EU Commission sends good news on VAT (and a stark lesson on sovereignty)

Ctv_coalitionThe EU Commission issued a press release yesterday proposing a cut in the rate of VAT on house repairs and improvements, which is encouraging for the prospects of the Cut the VAT campaign.

With over 100 MPs signed up to the Early Day Motion supporting the campaign, and a number pledging to raise the issue with the Treasury, pressure for a cut has been mounting - topped by the delivery of a 10,000-signature petition to Downing Street (see right). It's encouraging that the Commission have taken on board the message, but there's still a great struggle ahead to achieve the VAT cut.
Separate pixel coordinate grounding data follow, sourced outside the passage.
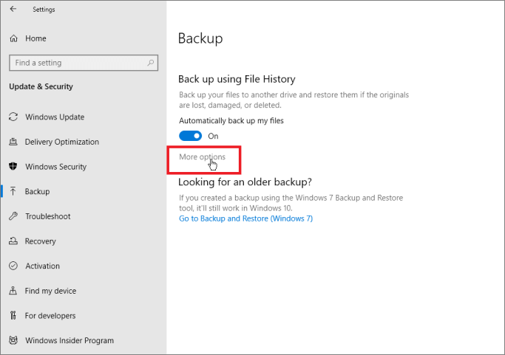Click the Home text label in sidebar
505x355 pixels.
[x=35, y=38]
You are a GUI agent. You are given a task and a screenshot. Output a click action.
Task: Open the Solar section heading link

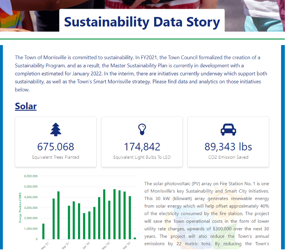(x=26, y=106)
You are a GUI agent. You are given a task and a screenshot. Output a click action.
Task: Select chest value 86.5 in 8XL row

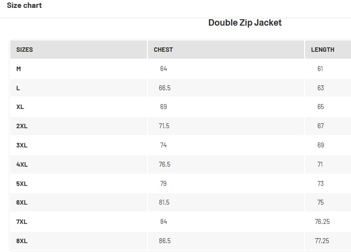click(165, 241)
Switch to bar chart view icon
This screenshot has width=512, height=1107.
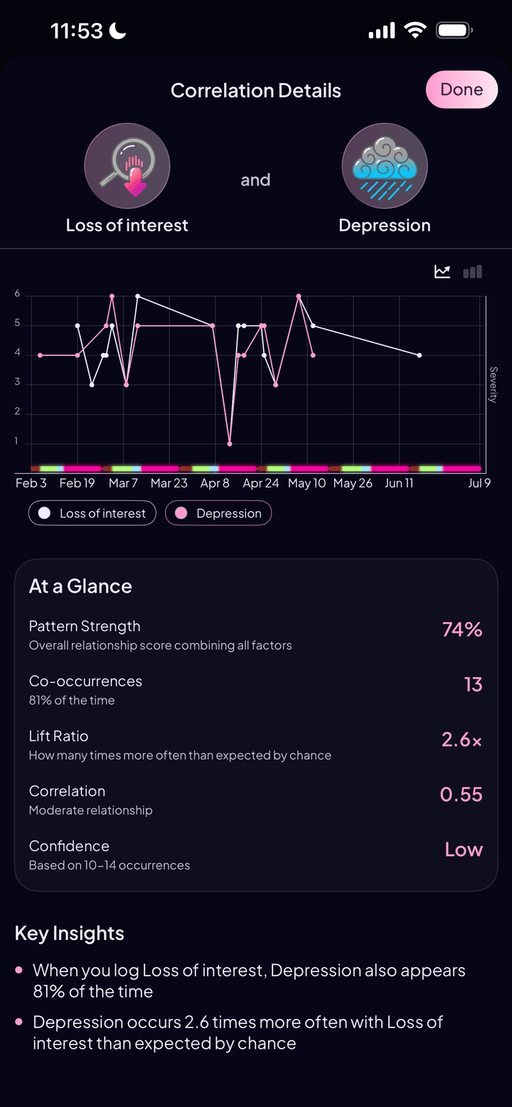[472, 271]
Any VAT reduction requires unanimous agreement by all EU member states, once it has been proposed by the Commission. By allowing the EU to take control of this particular tax, our democracy has been hobbled. I've argued before that tax competition is a good thing, but even if you think it's a heinous sin, reducing VAT on home improvements is hardly unfair competition - these aren't tradable, mobile goods or even services you can register for under a flag of convenience, they're houses, which are about as fixed as assets can be.

But to stand any chance of reducing VAT on repairing our homes, we don't just have to persuade the Government, we have to persuade the EU Commission and 26 other Governments across the European Union. I still think it's worth doing, but it's absurd that how much tax should be charged on someone doing DIY in Walsall should be able to be decided by a Government sitting in Warsaw.

On this occasion, so far, we've been fortunate in that the Commission are at least suggesting the idea - and even then it will be an uphill slog to achieve a reduction, requiring the UK Government to wield genuine "top table" influence to persuade the other nations - something which would be in stark contrast to the bulk of British experience at Brussels.

Whilst these are encouraging noises from the Commission, there is a salutory lesson to be learned from the difficulty of securing a reduction even in one, sector specific area. Once sovereignty is given away - or "pooled" as the EUphemism has it - to Brussels, it is a hell of a lot more difficult for democratically elected countries to do what their voters want. For that reason, as well as so many others, we should not let Brussels get its hands on Justice and Home Affairs or Defence as is now being suggested in the cause of "ever closer union".

Tuesday, June 17, 2008

Demand an end to the Lisbon Treaty

Further to my post on Friday, the leaders of EU member states - including our own - have been lining up to discuss how to ignore the Irish referendum result rejecting the EU Constitution Lisbon Treaty. I'm pleased to see, therefore, that EUReferendum's Richard North and Open Europe's Neil O'Brien have team up on a petition demanding that the UK Government respect the referendum and drop ratification proceedings. Do sign the petition - it went live this morning and already has 5,457 signatures, so it seems to be gathering momentum!

Friday, June 13, 2008

Time to listen to the people on the EU

Ireland_referendum_13608 With only one constituency left to declare, and only nine having voted "yes" (and one of those only doing so by 6 votes) it seems the Irish electorate have voted solidly to reject the EU Constitution Lisbon Treaty. It is imperative, not only for democracy but also for any sense of accountability that politicians in Brussels and in every EU capital city accept the result and listen to the people.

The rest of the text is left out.